Es ist ein dunkler Dienstagmorgen Mitte Dezember, als sich insgesamt 130 Ermittler des LKAs in Leipzig auf den Weg machen. Ihr Ziel: Büros von Unister-Unternehmen und die Wohnungen einiger Manager. Am Unister-Hauptsitz im Barfußgäßchen beschlagnahmen die Beamten Computer und Akten-Stapel. Es ist die erste Razzia bei dem Portalbetreiber im Jahr 2012.

Die Generalstaatsanwaltschaft Dresden geht „gegen acht Führungsmitglieder wegen des Verdachts der unbefugten Geschäftstätigkeit und Steuerhinterziehung“ vor. Das sagte damals ein Sprecher zur Leipziger Volkszeitung. Tatsächlich reichte die Staatsanwaltschaft nach monatelangen Ermittlungen im Dezember 2013 eine Klage gegen den vor kurzem verunglückten Unister-Gründer Thomas Wagner und drei weitere Manager bei Gericht ein.
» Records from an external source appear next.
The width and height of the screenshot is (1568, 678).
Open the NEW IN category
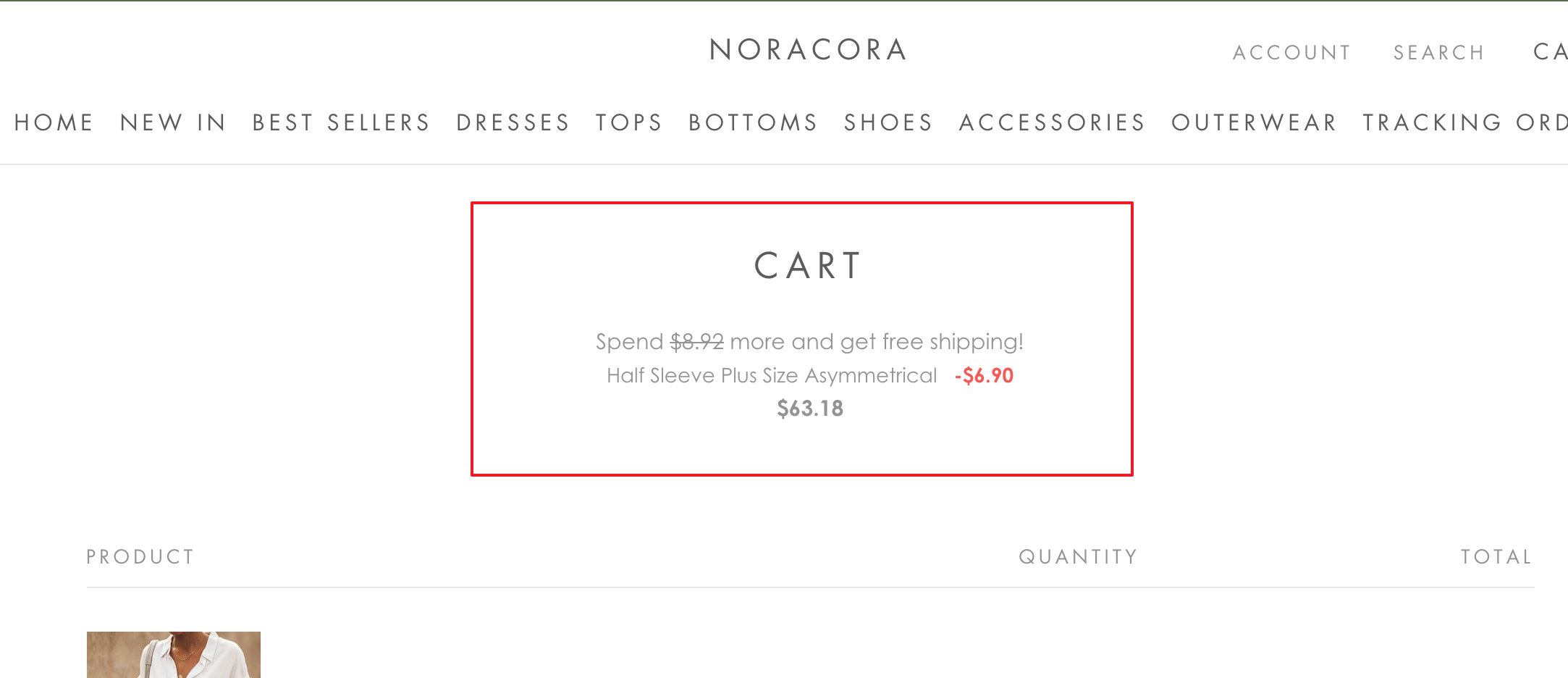point(173,122)
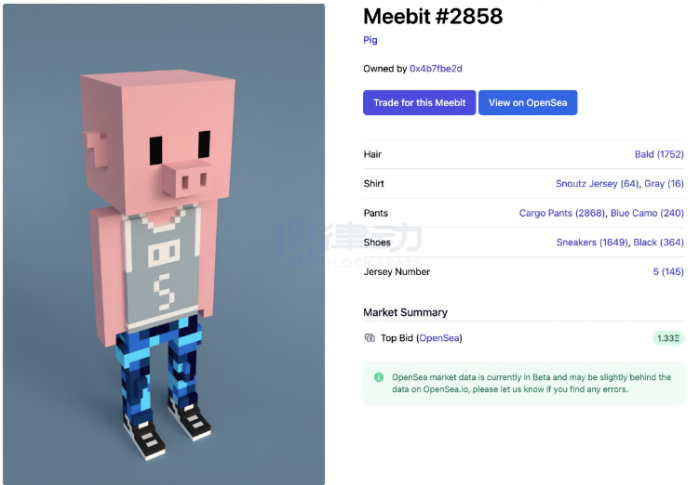Image resolution: width=700 pixels, height=485 pixels.
Task: Click the Market Summary heading
Action: pos(405,312)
Dann passierte – von außen betrachtet – sehr lange gar nichts. Bis heute ist es nicht zur Verhandlung gekommen.

Bei Verdächtigungen in Sachen Wirtschaftskriminalität passiert es häufig, dass Klagen lange bei Gericht liegen. Es dauert manchmal Jahre, bis entschieden wird, ob es überhaupt zu einem Prozess kommt. Für die Angeklagten hat das schlimme Folgen. Zwar gilt in Deutschland so lange die Unschuldsvermutung, bis das Gegenteil bewiesen wird. In der Praxis aber schaden bereits die Anklagen dem Ruf des Unternehmers und erschweren sein Geschäft.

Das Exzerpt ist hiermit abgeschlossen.